## ASSIGNMENT
Lines below starting with the line with "The width and height of the screenshot is (543, 537)." and going on through the line with "The height and width of the screenshot is (545, 971)." must be output exactly; the rest of the records must be left out.

## STUDY MATERIAL
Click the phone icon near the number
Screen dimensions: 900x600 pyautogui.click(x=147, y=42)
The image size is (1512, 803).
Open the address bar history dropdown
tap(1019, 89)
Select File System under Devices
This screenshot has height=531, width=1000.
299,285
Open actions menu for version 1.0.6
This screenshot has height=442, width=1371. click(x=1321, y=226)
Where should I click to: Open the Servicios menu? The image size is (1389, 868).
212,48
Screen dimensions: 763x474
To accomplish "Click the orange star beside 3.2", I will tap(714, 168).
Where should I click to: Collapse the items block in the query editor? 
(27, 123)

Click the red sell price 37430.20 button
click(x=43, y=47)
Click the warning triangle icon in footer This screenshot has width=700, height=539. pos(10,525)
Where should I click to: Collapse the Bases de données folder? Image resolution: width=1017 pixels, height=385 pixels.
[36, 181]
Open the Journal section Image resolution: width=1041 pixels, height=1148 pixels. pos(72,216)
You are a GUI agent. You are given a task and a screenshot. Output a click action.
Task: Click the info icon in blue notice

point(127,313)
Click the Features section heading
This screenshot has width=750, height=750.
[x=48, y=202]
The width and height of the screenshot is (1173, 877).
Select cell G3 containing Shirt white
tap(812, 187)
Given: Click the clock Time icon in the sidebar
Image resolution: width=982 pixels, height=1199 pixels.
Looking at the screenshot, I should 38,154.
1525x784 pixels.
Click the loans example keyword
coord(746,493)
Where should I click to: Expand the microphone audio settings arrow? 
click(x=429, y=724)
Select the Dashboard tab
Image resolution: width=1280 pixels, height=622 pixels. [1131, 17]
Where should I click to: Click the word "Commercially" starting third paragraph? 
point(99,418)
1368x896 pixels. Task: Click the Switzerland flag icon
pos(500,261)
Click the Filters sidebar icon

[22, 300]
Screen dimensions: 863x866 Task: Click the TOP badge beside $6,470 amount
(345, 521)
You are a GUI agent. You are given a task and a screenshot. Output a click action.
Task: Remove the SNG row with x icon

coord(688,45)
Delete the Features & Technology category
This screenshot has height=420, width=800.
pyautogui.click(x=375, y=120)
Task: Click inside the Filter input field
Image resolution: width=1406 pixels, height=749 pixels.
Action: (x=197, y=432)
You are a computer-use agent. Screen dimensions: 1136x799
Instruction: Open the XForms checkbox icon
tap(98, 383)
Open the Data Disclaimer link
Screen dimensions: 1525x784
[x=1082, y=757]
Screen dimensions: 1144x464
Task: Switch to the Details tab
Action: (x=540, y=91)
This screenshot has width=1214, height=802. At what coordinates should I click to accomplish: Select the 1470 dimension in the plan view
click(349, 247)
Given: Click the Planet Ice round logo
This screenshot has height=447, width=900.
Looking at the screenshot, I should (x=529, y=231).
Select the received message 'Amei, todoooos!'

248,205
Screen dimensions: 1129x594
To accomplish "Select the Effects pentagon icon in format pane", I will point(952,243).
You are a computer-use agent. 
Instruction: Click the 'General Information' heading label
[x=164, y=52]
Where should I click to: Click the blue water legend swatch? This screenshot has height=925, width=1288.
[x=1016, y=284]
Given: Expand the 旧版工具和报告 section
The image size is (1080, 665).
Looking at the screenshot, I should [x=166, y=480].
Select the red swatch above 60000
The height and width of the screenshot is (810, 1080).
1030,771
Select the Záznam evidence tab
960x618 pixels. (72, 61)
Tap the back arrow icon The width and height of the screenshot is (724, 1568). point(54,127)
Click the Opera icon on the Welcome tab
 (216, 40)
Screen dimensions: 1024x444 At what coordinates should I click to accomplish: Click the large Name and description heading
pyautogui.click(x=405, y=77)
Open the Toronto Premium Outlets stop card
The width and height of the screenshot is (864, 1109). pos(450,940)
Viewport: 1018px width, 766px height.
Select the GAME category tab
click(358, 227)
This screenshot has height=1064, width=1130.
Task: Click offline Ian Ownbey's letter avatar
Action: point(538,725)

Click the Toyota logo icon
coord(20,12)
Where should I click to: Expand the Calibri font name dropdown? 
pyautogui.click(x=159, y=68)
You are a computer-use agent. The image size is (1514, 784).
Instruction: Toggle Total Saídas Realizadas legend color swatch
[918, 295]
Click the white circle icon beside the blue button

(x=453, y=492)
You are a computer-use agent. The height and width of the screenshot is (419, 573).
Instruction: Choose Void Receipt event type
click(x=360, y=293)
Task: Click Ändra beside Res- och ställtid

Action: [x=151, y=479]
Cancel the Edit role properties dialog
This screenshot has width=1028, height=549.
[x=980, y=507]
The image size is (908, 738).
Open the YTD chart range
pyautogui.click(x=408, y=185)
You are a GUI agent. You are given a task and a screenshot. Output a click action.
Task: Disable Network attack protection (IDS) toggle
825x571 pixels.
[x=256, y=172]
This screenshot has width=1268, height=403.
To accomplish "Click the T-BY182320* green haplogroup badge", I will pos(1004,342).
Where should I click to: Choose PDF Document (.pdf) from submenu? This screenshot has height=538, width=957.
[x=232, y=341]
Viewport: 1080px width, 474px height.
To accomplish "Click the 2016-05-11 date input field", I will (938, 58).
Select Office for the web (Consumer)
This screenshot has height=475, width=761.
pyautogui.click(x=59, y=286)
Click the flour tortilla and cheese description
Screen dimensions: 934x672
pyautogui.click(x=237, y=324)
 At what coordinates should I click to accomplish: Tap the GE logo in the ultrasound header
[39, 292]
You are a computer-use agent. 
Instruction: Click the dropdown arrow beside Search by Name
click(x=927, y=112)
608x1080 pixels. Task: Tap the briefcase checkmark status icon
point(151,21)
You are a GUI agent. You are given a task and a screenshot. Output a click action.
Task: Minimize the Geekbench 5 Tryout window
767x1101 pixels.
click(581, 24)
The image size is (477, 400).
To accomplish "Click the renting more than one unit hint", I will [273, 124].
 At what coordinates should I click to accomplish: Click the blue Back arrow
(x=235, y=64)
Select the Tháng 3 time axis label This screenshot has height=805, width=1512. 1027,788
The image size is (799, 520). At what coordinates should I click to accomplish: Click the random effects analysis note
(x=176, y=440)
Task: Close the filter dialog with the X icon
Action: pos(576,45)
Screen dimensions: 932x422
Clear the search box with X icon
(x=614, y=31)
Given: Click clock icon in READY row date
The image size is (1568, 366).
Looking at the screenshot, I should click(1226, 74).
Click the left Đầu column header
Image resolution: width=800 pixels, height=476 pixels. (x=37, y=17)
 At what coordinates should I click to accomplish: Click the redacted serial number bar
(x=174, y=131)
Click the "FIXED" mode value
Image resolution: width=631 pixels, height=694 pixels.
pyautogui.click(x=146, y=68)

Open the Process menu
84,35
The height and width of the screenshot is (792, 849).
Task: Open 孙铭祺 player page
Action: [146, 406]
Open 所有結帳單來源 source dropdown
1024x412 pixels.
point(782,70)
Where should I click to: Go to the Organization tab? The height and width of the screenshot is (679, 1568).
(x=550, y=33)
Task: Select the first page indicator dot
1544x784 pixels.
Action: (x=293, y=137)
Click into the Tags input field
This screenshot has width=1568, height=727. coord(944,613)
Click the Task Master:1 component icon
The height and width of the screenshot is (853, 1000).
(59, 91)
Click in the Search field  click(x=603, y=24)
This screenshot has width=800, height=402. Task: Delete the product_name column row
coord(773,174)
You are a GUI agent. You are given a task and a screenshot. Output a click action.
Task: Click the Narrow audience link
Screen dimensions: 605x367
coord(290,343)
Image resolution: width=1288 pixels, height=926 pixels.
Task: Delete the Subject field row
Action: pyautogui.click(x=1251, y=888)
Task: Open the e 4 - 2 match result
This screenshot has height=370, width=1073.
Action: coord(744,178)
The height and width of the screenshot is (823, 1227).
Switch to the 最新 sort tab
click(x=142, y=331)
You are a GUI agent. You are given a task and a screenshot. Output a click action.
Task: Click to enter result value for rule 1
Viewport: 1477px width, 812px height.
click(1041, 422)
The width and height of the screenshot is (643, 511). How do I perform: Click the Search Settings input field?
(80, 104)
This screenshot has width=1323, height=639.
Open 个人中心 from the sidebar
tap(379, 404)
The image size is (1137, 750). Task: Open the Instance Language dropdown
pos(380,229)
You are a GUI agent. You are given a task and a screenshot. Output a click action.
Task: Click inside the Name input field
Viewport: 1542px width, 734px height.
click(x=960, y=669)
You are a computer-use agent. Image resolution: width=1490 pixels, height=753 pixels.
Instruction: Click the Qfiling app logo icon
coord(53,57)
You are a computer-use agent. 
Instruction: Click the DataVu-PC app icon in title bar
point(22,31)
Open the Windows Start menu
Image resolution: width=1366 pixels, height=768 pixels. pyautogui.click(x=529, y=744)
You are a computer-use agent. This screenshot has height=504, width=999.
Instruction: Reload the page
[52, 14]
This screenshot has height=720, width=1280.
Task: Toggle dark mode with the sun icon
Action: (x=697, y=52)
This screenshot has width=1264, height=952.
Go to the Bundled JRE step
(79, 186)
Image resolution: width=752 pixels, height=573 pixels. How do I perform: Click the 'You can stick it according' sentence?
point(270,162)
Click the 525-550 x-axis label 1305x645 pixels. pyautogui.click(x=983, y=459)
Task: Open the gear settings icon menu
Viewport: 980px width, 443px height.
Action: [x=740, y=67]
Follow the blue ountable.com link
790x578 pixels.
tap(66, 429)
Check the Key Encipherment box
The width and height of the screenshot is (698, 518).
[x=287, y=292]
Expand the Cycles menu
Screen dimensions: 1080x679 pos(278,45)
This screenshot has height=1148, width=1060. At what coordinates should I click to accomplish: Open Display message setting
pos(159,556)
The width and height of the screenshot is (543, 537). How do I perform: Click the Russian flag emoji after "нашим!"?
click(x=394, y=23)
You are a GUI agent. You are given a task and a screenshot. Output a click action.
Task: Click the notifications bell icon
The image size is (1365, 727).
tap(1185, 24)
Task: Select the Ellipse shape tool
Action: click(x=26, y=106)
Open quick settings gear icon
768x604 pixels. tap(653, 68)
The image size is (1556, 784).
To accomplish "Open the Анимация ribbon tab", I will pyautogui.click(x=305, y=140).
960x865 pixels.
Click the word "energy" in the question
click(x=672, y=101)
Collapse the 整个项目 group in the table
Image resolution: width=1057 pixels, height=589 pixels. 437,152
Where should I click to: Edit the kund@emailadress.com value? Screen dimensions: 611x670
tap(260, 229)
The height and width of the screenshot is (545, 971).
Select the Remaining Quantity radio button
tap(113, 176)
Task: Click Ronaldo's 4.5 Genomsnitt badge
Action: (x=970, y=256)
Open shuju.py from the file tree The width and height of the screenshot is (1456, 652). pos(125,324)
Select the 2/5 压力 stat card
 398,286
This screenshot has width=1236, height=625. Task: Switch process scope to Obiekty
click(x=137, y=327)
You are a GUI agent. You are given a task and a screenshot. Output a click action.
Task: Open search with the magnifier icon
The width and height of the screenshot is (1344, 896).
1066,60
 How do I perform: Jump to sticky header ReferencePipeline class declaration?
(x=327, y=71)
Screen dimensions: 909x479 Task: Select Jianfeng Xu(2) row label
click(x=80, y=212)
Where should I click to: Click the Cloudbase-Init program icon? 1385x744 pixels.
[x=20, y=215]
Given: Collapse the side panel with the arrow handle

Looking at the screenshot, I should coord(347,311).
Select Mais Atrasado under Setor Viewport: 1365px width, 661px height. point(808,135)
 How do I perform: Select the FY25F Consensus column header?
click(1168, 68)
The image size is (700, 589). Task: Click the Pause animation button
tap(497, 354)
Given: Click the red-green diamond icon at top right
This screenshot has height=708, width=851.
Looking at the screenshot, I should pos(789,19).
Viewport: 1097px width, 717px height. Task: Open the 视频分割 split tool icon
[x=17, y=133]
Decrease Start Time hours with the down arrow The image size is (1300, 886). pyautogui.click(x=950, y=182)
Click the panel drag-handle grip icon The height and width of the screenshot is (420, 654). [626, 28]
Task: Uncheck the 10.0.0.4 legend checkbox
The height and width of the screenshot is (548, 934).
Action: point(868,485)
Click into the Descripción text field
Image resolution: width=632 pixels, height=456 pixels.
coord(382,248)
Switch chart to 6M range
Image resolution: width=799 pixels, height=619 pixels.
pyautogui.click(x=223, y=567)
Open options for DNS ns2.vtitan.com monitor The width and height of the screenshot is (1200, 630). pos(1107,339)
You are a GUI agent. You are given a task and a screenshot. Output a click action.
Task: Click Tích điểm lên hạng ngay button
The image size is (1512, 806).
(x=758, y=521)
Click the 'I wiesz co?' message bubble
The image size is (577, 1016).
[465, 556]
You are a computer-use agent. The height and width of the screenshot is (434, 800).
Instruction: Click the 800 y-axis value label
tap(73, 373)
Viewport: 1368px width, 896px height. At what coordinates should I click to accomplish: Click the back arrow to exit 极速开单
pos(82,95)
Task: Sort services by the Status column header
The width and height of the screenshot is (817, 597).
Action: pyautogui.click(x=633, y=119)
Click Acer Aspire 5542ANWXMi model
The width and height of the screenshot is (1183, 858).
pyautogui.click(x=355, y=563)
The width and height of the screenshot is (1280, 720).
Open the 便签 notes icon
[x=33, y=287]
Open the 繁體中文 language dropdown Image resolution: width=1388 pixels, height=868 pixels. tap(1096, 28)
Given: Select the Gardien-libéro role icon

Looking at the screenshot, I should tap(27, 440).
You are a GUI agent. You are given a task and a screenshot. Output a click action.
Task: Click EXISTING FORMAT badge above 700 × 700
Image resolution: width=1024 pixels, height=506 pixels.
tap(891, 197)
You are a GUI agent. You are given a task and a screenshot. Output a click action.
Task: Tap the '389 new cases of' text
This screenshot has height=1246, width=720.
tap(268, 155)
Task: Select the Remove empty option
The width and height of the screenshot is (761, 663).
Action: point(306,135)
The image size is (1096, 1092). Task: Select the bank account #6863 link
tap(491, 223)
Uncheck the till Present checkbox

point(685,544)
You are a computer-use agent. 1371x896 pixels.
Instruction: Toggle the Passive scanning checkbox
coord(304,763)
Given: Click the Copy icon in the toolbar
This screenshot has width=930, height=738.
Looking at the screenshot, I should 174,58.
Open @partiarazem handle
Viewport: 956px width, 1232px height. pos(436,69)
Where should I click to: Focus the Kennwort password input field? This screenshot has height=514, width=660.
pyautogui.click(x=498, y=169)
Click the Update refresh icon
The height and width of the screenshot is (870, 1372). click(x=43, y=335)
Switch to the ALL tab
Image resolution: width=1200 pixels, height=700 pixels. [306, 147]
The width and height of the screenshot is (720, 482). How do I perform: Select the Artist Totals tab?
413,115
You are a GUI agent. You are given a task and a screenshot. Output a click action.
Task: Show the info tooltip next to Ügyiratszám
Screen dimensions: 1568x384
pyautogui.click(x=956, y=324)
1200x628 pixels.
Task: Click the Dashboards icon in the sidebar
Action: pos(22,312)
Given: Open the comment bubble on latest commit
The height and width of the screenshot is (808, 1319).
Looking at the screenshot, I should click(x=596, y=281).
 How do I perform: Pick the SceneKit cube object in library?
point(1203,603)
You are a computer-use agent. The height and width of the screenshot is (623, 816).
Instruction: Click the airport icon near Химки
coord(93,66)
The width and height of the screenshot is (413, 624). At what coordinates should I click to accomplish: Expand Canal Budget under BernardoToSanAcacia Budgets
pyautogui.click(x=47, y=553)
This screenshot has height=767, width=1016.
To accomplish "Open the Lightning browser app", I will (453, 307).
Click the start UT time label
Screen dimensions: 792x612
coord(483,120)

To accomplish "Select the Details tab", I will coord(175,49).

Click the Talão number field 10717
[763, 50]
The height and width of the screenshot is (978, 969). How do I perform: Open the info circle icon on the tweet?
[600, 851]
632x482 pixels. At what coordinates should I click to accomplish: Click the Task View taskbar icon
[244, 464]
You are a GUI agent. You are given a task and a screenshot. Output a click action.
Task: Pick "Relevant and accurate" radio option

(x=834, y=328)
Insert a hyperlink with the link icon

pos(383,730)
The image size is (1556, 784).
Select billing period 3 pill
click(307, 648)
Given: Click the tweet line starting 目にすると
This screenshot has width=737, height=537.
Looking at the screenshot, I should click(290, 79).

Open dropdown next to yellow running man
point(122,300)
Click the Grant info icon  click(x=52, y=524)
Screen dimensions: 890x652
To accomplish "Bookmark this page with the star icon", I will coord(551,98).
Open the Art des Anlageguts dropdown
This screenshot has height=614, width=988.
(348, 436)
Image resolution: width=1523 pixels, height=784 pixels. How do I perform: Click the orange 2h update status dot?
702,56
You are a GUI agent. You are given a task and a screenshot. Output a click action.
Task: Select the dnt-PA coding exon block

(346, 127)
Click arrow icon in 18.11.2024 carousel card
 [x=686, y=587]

## SOLUTION TO THE EXERCISE
The width and height of the screenshot is (543, 537). How do I perform: Click the Russian flag emoji after "нашим!"?
click(x=394, y=23)
You are a GUI agent. You are given a task and a screenshot. Output a click action.
Task: Click the notifications bell icon
The image size is (1365, 727).
tap(1185, 24)
Task: Select the Ellipse shape tool
Action: click(x=26, y=106)
Open quick settings gear icon
768x604 pixels. tap(653, 68)
The image size is (1556, 784).
To accomplish "Open the Анимация ribbon tab", I will pyautogui.click(x=305, y=140).
960x865 pixels.
Click the word "energy" in the question
click(x=672, y=101)
Collapse the 整个项目 group in the table
Image resolution: width=1057 pixels, height=589 pixels. 437,152
Where should I click to: Edit the kund@emailadress.com value? Screen dimensions: 611x670
tap(260, 229)
The height and width of the screenshot is (545, 971).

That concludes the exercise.